Yet marketing has gone quiet: a majority of companies now deliberately say less about their environmental progress than they used to.

The reason is not really the regulation. Strip away the special vocabulary and greenwashing is just false advertising, which we already had laws for. The rules ask for proof, which is fair. The silence comes from marketers who cannot lay hands on the proof, are not sustainability experts, and have watched far bigger brands get punished for claims that turned out thin.

At the heart of this are two failures. Greenwashing, saying more than you do. And greenhushing, saying less than you do, for fear of being accused of the first. Many companies are doing good work and are afraid to talk about it. What is the cost of that silence, and what are the simple things a company can do today that customers will actually value?

"Not only are brands who are greenhushing losing the opportunity to connect with and widen their customer base with customers who are more ethically and sustainability driven but it all risks real progress across industry."

Michelle McEttrick, then Chief Customer Officer, Primark (Marketing Week, 9 Oct 2023)

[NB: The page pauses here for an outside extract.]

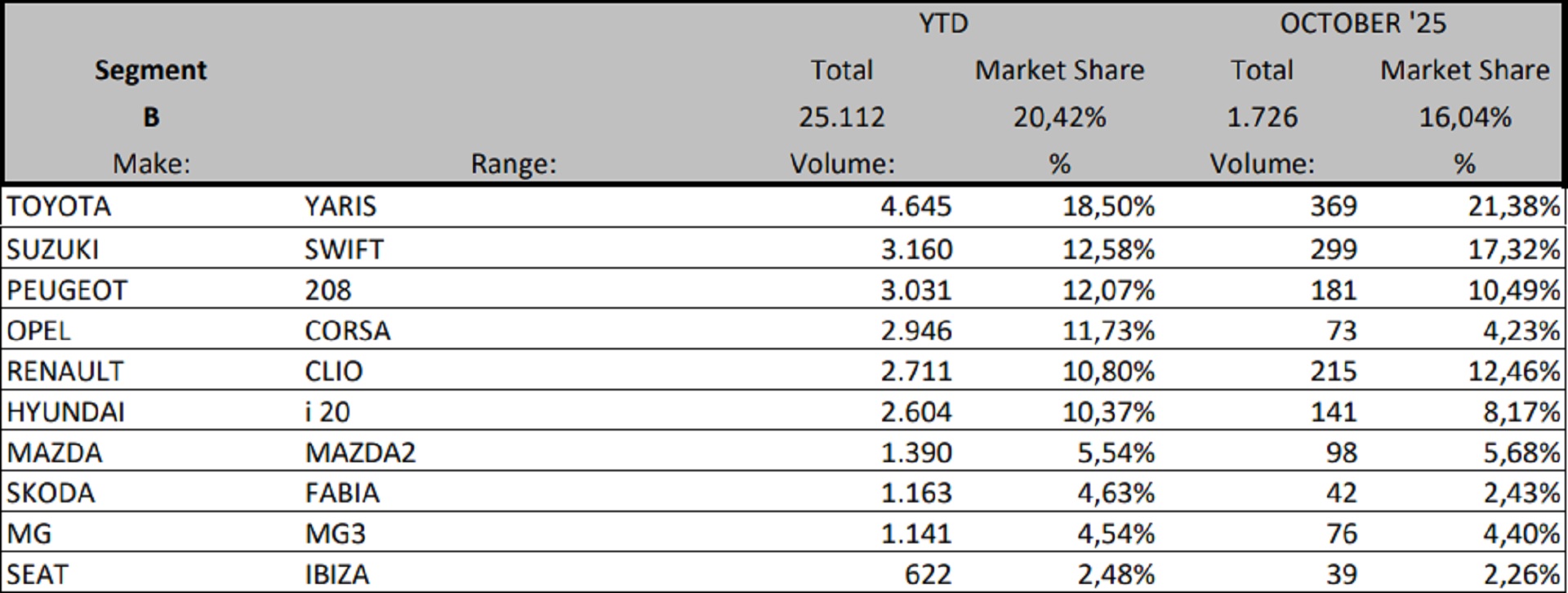Select Yaris YTD volume 4.645
This screenshot has height=593, width=1568.
pyautogui.click(x=915, y=207)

In the early days, building Utilitarian, I found myself walking through a minefield every time I described what we do, more worried about being picked apart than about being heard, so I played it safe. The criticism I braced for was not from customers or regulators. It was from inside the industry, the people who, in theory, want the same things we do.

About that "sort of"

McKinsey and NielsenIQ went through five years of US sales data, 600,000 products across 32 categories. Products carrying environmental claims grew 28% over the period. Products without grew 20%.

I turned an eight point gap into forty percent. Same numbers, bigger feeling. Forty sounds like a movement. Eight sounds like a rounding error. The only thing separating that from a regulator's case file is the "sort of."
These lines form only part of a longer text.